D’autre part il est dit (Coran) que Jésus est comme Adam, pas de naissance naturelle, mais souffle divin dans les deux cas, la « mère » d’Adam est la terre et la mère de Jésus est la Vierge, le symbolisme est analogue.
La seconde trinité, non, sauf si on accepte un mouvement interne chez Dieu, comme Dieu se parlant à lui même.
Esotériquement dans le soufisme un être, pas seulement Jésus peut réaliser la divinité en lui, mais c’est caché, aussi bien d’ailleurs délicat dans le christianisme, alors qu’en Inde ou en Chine, c’est dit ouvertement.
-Toujours ésotériquement Jésus fait partie des 4 prophètes non atteints pas la mort corporelle et qui soutiennent, au moins spirituellement le monde terrestre, Elie, Jésus, Enoch et un personnage commun à l’islam, à l’hindouisme et au bouddhisme, Al Khidr (le Verdoyant), ce dernier apparait aux initiés musulmans dans une certaine étape de leur cheminement, quant au Christ comme il est toujours dans une vie perpetuelle, il apparait aussi, c’est pour cela que des commentateurs ont parlé de « islam christianisé » dans certains cas, mais c’est mal comprendre, c’est juste que dans la conception islamique, chaque prophète, ou même chaque descente divine, représente une facette du Verbe Divin, et donc peut être vécue en islam dans le cadre général.
@Fergus Bonjour Fergus, une remarque on peut entendre souvent les victimes se plaindre ne n’avoir pu croiser le regard de ceux qui ont tué ou agressé des proches, mais c’est un peu délicat car si le criminel est repenti, il peut très bien avoir honte de regarder, et si il n’est pas repenti, on pourra penser qu’il défie en regardant et continue à faire souffrir par son arrogance.

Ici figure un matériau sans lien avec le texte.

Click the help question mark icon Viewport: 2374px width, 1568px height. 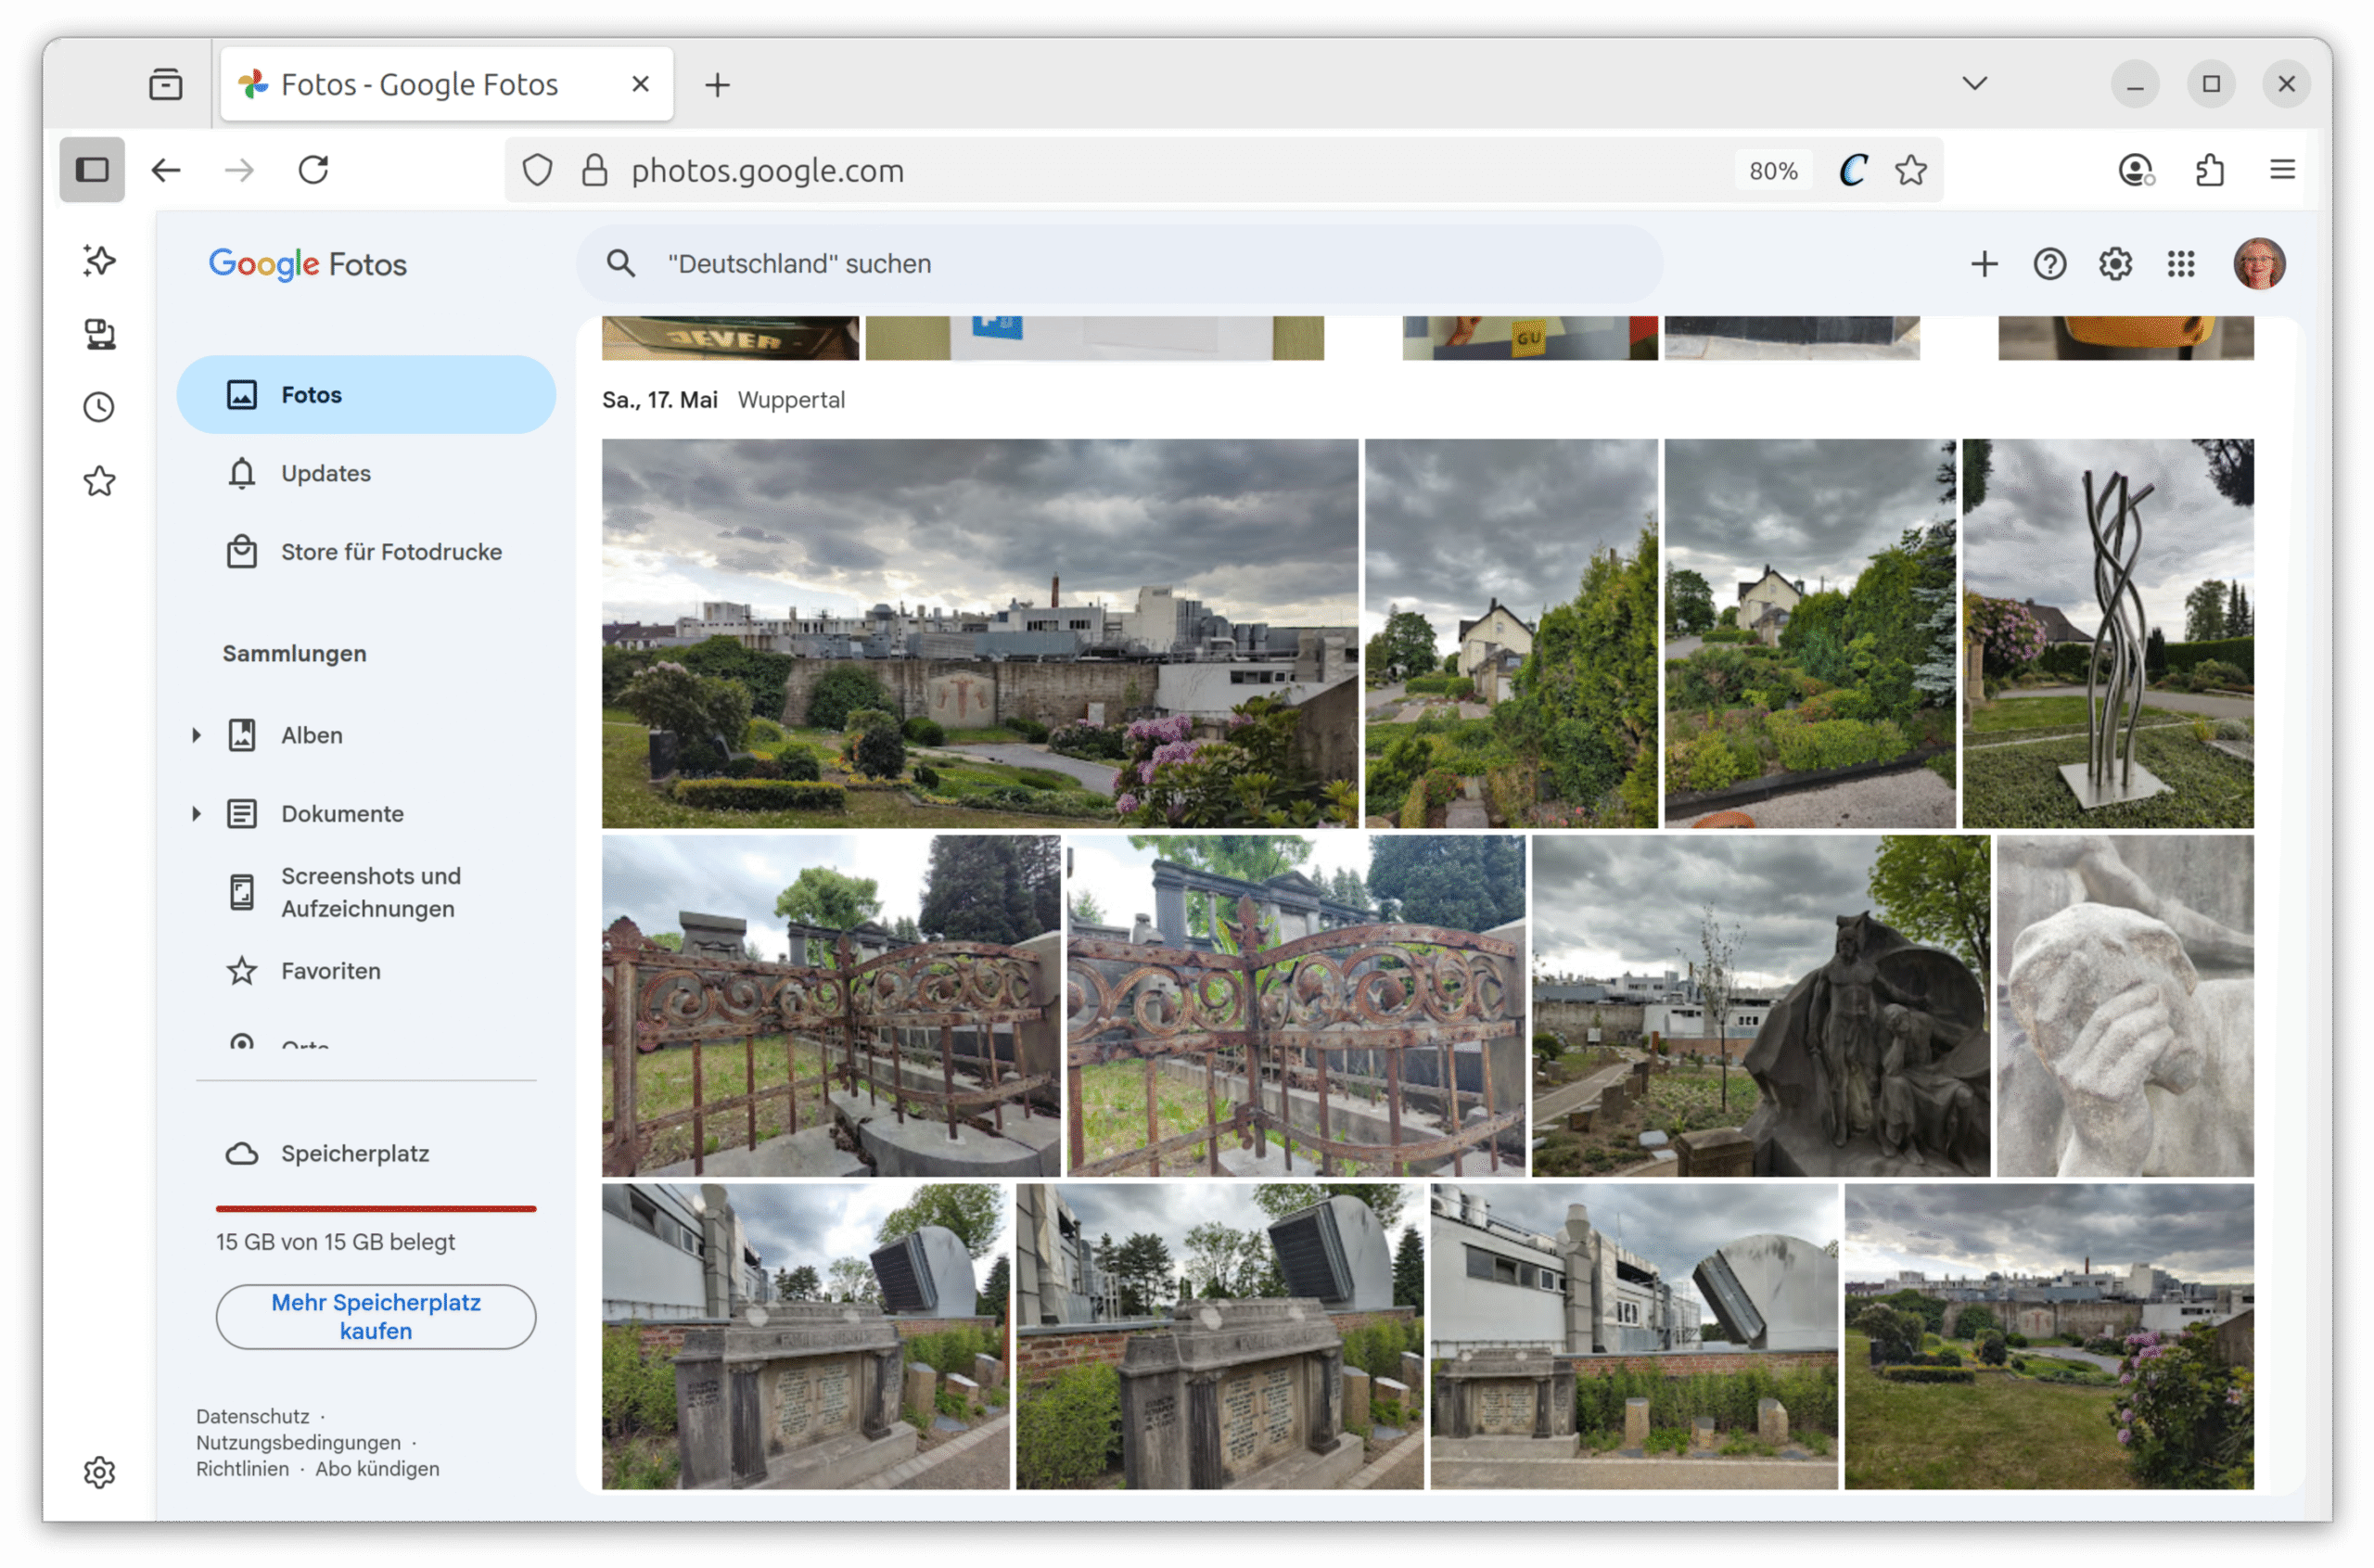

Apeirogon c’est un peu différent, mais l’idée est la même, les deux familles une israélienne et l’autre palestinienne, chacune a perdu un enfant, les pères se rencontrent, c’est aussi une histoire vraie romancée.
Mais en Algerie l’amnistie générale n’a pas été appréciée par tout le monde, en fait parce que le conflit est toujours latent.
Il faut donc distinguer entre ce qui vient des victimes et aggresseurs boureaux et entre eux qui prend l’initiative et ce qui vient de la société et de l’état, qui relève aussi bien du politique que du système pénal, par exemple De Gaulle (suivi par ses successeurs) a décidé de grâcier tous les criminels de la guerre d’Algerie, mais les victimes ne se sont pas senties réconciliées pour autant.